Fri, Sep 12, 2003
Capt. Duane Woerth,
president of the Air Line Pilots Association, International (ALPA),
issued the following statement:
"The recent incident of the stowaway who shipped himself as air
freight has once again demonstrated the need for cargo airline
security improvements. It further spotlights the need for the
government to both mandate, and pay for, these changes.
"Shortly after 9/11, Secretary of Transportation Norman Mineta
appointed me to his Rapid Response Team. I testified numerous times
before Congress that cargo pilots and aircraft were more, not less,
vulnerable to terrorist hijacking. They need reinforced cockpit
doors, and the pilots' need to be armed against stowaways that
could easily hide in containers. Indeed, entire teams can hide in a
wide-body cargo container. This was ridiculed by airline cargo
management as being farfetched. The recent event of a stowaway
shipping himself in a plain wooden crate proved that it was not
farfetched at all.
"As our struggle to get 'One Level of Security' for the entire
air transport industry goes on, the fight to get adequate federal
funding for any security from sources other than user fees gets
more difficult every day because of budget deficits. Federal
agencies are stinting on some programs to pay for others. We cannot
afford to make security funding a zero-sum game.
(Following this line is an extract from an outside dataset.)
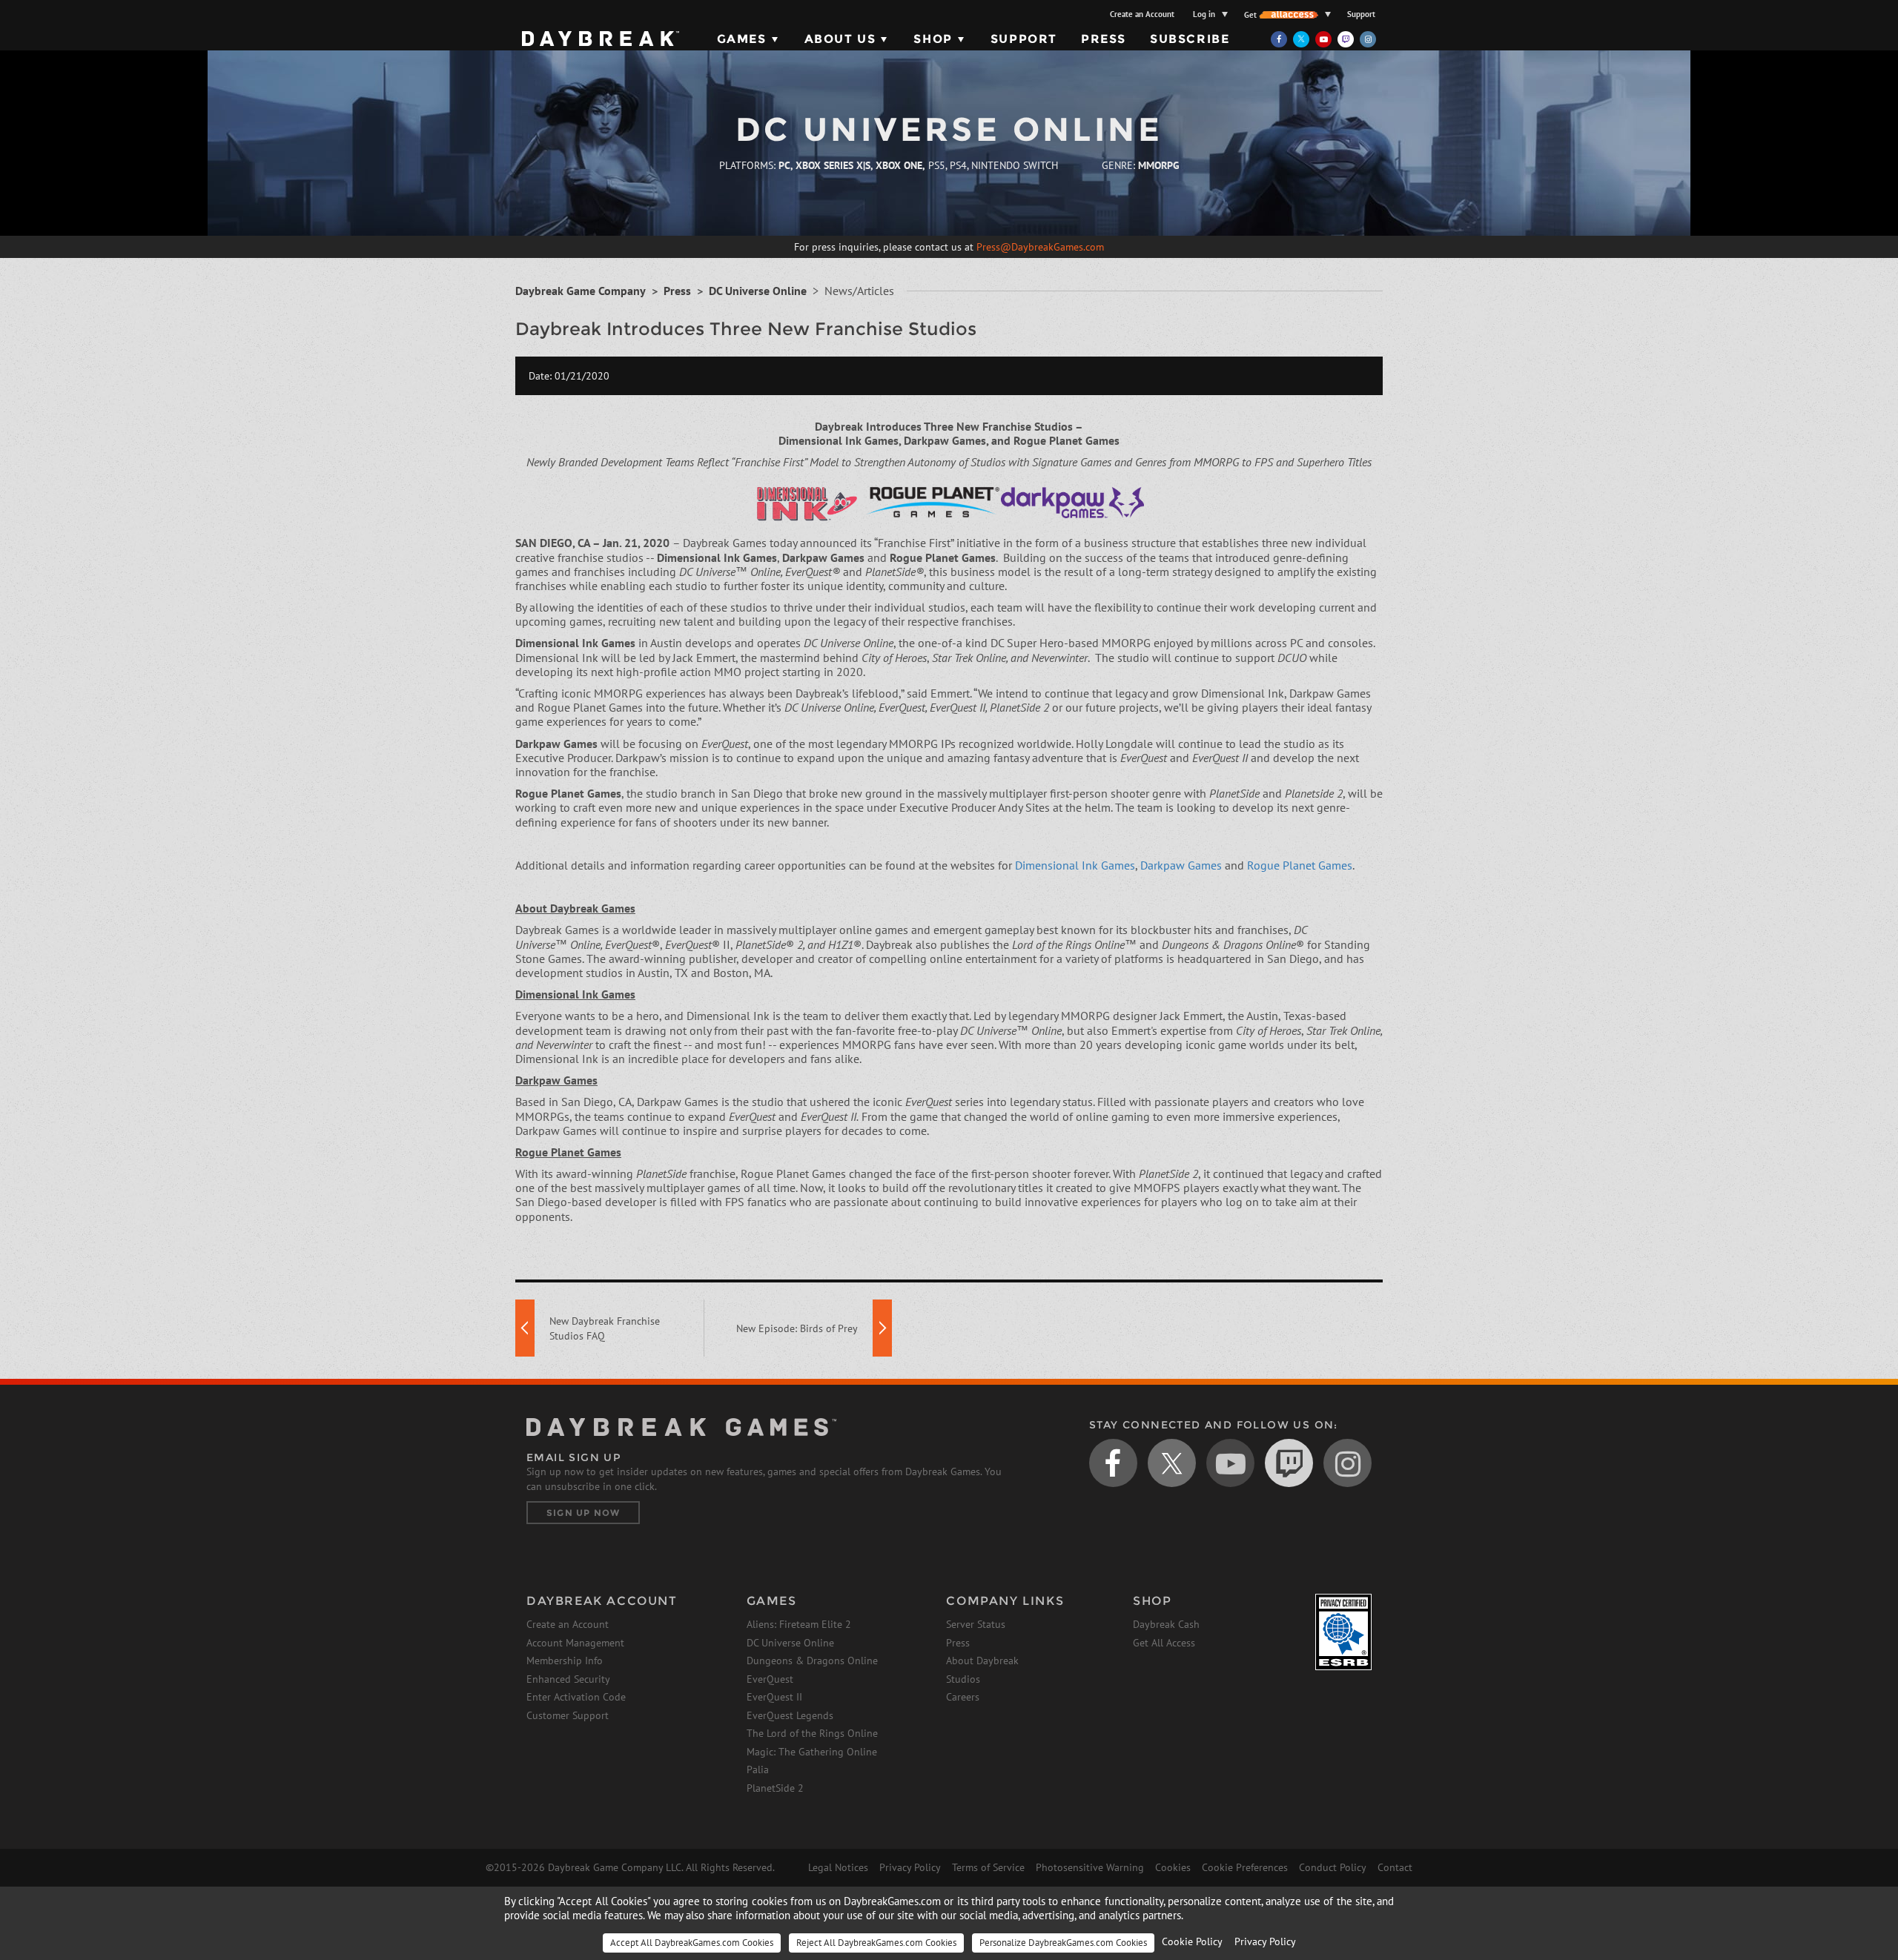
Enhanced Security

"The second airline relief package passed by Congress last
spring granted temporary relief from some security user fees. We
need permanent relief from airline security costs. Security costs
rightly belong under Homeland Security. To put it in perspective, a
full year of airline security user fees equals one month of ongoing
Iraqi expenses, calculated even before the additional $87 billion
supplemental requests.
"On this second anniversary of the terrorist attacks we must
pledge to never give up our goal of One Level of Security, paid for
by general funds and not by user fees that often cannot be passed
on to consumers. The Department of Defense is not funded by user
fees, and neither should Homeland Security."